In Steele v DFC of T (1999) 41 ATR 139 it was held that the expenses were to be treated as allowable deductions, if the taxpayer could satisfy the element that he had the objective of deriving income in the future (i.e. in this instance it would be from the mining of Bitcoin). If a “miner” seeks to engage in a business of mining Bitcoin for profit, the expenses directly related to that enterprise should be deductible as a business deduction.

In FCT v Finn (1961) 106 CLR 60 Dixon CJ stated:

When the forgoing elements are considered in conjunction, they do seem to form a firm foundation for the conclusion that the expenditure was in gaining or producing assessable income.

It is our submission that the same rule applies to Bitcoin-based transactions.

1.2 Trading in Bitcoin

The trading in Bitcoin is analogous to foreign exchange trading, and should be taxed under the same provisions. This includes capital gains and provisions such as ITAA97 s 775–30 and the issues decided in TC of T v Munro (1926) 38 CLR 153.

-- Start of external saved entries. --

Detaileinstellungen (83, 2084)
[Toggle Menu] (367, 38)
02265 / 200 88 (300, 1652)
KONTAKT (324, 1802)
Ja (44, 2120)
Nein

1.3 ITAA97 Section 26BB: Gains on Disposal of Traditional Securities

Where a taxpayer carries on a business that involves dealing in securities, gains made on the realisation of the securities are of an income nature, assessable under ITAA97 s 6–5. Similarly, in the case of financial intermediaries, commercial houses, or insurance companies gains made in the reorganisation of investments or even the shifting of investment activity to a subsidiary are likely to be income in nature. In the hands of dealers in securities and shares, the items are trading stock.

Section 26BB applies to ‘traditional securities’ being bonds, debentures, etc, but not securities to which Div 16E applies, and not shares or trading stock. In effect, a traditional security is any instrument that is not a qualifying security. It follows that s 26BB applies to gains made on the disposal of securities that do not have an ‘eligible return’, or if the return is less than the 1.5% benchmark. Its effect is to assess any gain realised upon redemption.